Estas montañas han visto muchas carreras parecidas, directas a su desenlace; porque todas las carreras tienen un desenlace, es inevitable. De lo contrario, supongo que no nos molestaríamos en correr. Los cerros moteados por robledales milenarios hermanados con el liquen han sido testigos de escenas de tragedia humana cuando ocurrieron guerras que ninguno de nosotros podría imaginar, ni siquiera los más soñadores, y tragedias del tipo animal cuando el lince cae como una piedra encima de los conejitos y los desnuca de un único mordisco. Tragedias estacionales como los riachuelos gélidos que primero se vuelven tibios, luego titubean, y finalmente cuando llega el verano se quedan sin fuelle y terminan por secarse.

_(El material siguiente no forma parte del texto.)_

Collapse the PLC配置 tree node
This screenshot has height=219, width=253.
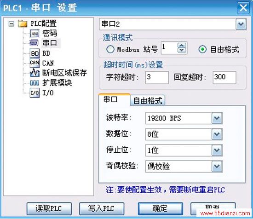click(x=11, y=24)
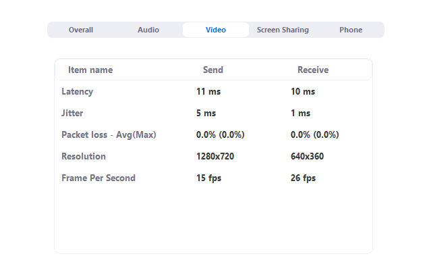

La Sierra de Francia es hermosa pero más hermosa parece su tragedia. Tan bonita me parece que he sentido una necesidad inevitable por escribir este artículo sentado en la terraza, mientras el termómetro marca tres grados y son las dos de la madrugada, solo porque me avergüenza hablar de ella sin sentir como mis dedos tiemblan. Las calles de La Alberca están vacías. Y si mis dedos no se estremecen movidos por la tragedia quiero que lo hagan por el frío que los mordisquea. En aquél paseo rodeado de hojas acuchilladas fui testigo de innumerables detalles de la tragedia: aquí una flor que se marchita, acullá un hogar cuya familia declina, allí las hojas gimiendo cuando la lluvia las atraviesa. Yo fui un espectador, como lo soy siempre, como somos todos en este oficio. No tiene más. Les habló un periodista que necesita sentir el frío en su piel mientras escribe sobre tormentas.